I wouldn't keep the dough in the fridge more than about 3 days or so, it will get too sour. You can form a ball and freeze it, then just pull it out and put in the Dutch oven to defrost and rise before baking. On second thought, do that in a mixing bowl unless your Dutch oven is enamel coated (or similar).

There's a learning curve.
Good luck!

apicius9
01-28-2012, 06:45 PM
Well, so far so good. May have given it a moment too long since my apartment manager showed up when I should have watched it, pulled it at 218F. As a good scientist I should have started with a 1:1 replication, but I am not patient enough for that :nah: This is the NYT recipe but I replaced 1/3 of the all purpose flower with whole wheat flower and added about a 1/4 cup of extra water. We'll see, waiting for the cool-down. Getting :hungry3: just looking at it, and I don;t even have anything nice in the house to eat it with.

Stefan

http://farm8.staticflickr.com/7142/6778394503_63a073d049_o.jpg (http://www.flickr.com/photos/mgapicius/6778394503/)


Stefan

apicius9
01-28-2012, 07:15 PM
Sorry, crappy pics but here it is:

http://farm8.staticflickr.com/7145/6778558023_1471a414c8_o.jpg (http://www.flickr.com/photos/mgapicius/6778558023/)

http://farm8.staticflickr.com/7020/6778558333_a0da1c0016_o.jpg (http://www.flickr.com/photos/mgapicius/6778558333/)


I almost hate to say it, but this is very likely the best bread I have had in the 6 years I have now been in the US. The best in the sense that it is the closest to what I know from growing up in Germany. The crust is perfectly crunchy, I should record a sound byte when the Guede knife goes through it. The density is excellent for my taste, I like the somewhat irregular wholes in it also. Taste is very nice, a bit nutty and hearty. A few notes too bitter at some parts of the crust, not burnt but maybe that's the 5 minutes I had it in the oven too long.

So, why on earth are people buying these plastic loafs in the supermarkets? ;) This is definitely fun and I will continue playing with making bread. Thanks again everyone for the encouragement and the great tips.

Stefan

PierreRodrigue
01-28-2012, 07:38 PM
Very nice! I'm gonna have to try that! I was in Germany for 2 1/2 years, and I still miss it, that and good spaetzle!

WildBoar
01-28-2012, 08:57 PM
That bread looks awesome, Stefan!

and Pierre, if you are going to try bread, you should be able to knock out spaetzle with no problem. It's pretty easy!

Adagimp
01-28-2012, 10:48 PM
If you proof 80 percent or so before going in the fridge to retard (it will continue to grow as it cools) you can then go straight into the oven when you are ready to bake, in fact I would suggest doing it that way. there's no need to proof the addition couple hours unless you feel it's under proofed.

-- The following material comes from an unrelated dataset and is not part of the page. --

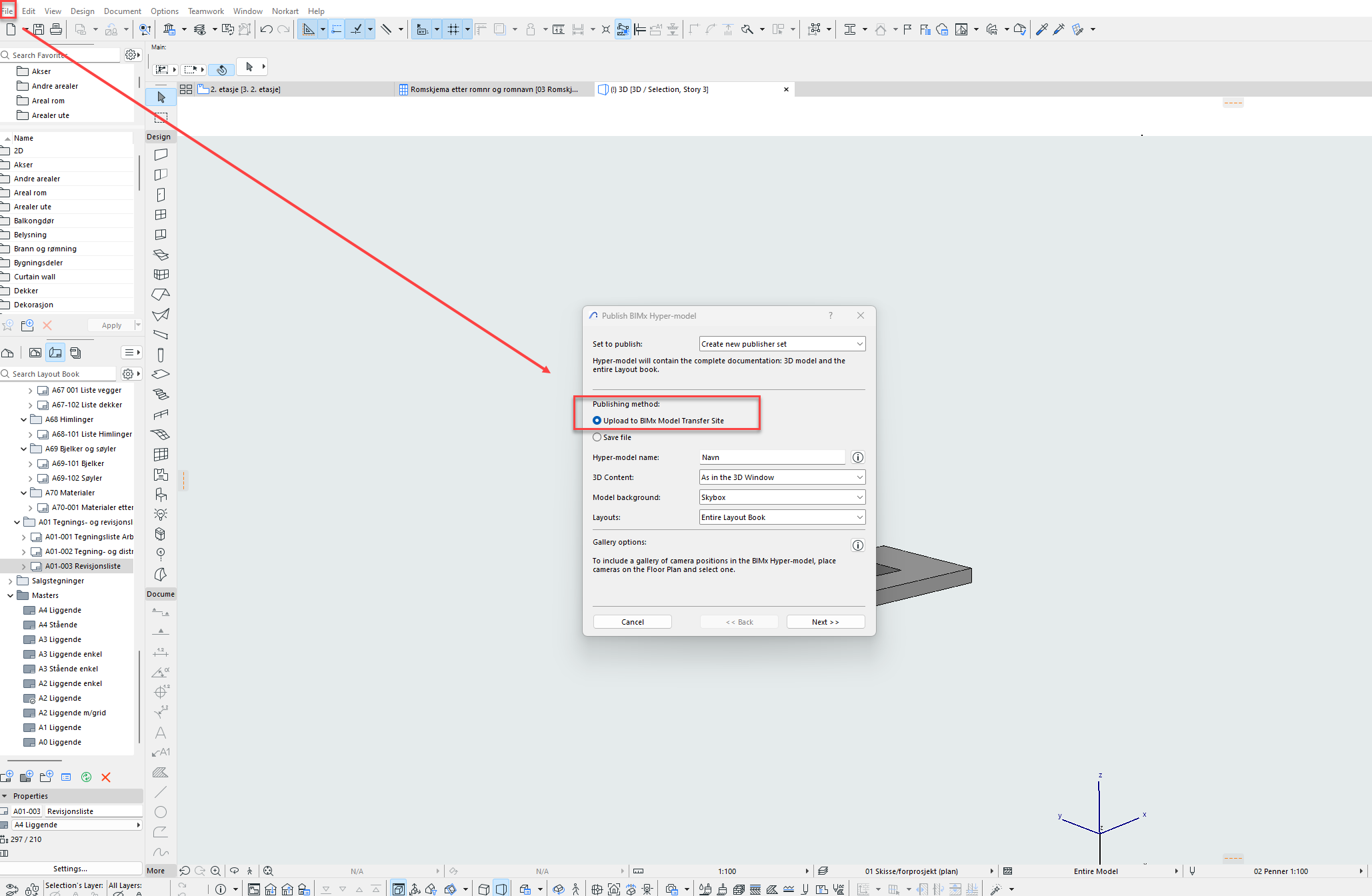1372x896 pixels.
Task: Click the Hyper-model name input field
Action: [772, 457]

The proofing prior to and after the fridge is one of the things that I really like to play around with any bread I make. Doing more proofing before the fridge tends to result in a denser loaf with crumb structure consisting of many smaller gas pockets, while doing more proofing after the fridge tends to have the opposite effect. If you don't like your crumb structure try fiddling with your pre and post fridge proof time.

Lucretia
01-29-2012, 11:13 AM
Beautiful! I might have to try some in a dutch oven if it come out that nice!

don
01-30-2012, 12:03 AM
Fantastic looking bread, Stefan. Glad to hear that it tasted great too.

Home made bread is amazing isn't it? I'm also confused on why people are satisfied with supermarket breads.

Funny, your "crappy pictures" look pretty ideal to me.

PierreRodrigue
01-30-2012, 12:06 AM
I have yet to do a no kneed bread. Is it more trouble to handle than a traditional bread? I would love a good sourdough recipe! That has to be one of my favorites.

El Pescador
01-30-2012, 12:29 AM
Try it with the Kona Longboard. Made it that way for thanksgiving and was really happy with the flavor.

Pesky

slowtyper
02-10-2012, 06:52 AM
Baguette - no knead - larger loaf


Made a video of the process:
Do you have a link to the video?

lowercasebill
02-10-2012, 09:25 AM
http://recipesonrails.com/tags/bread/
link to warrens recipe list .. site worked for me

WildBoar
02-10-2012, 10:23 AM
http://recipesonrails.com/tags/bread/
link to warrens recipe list .. site worked for meAwesome! When I checked a couple months ago it was MIA. I thought the chocolate bread recipe was lost forever.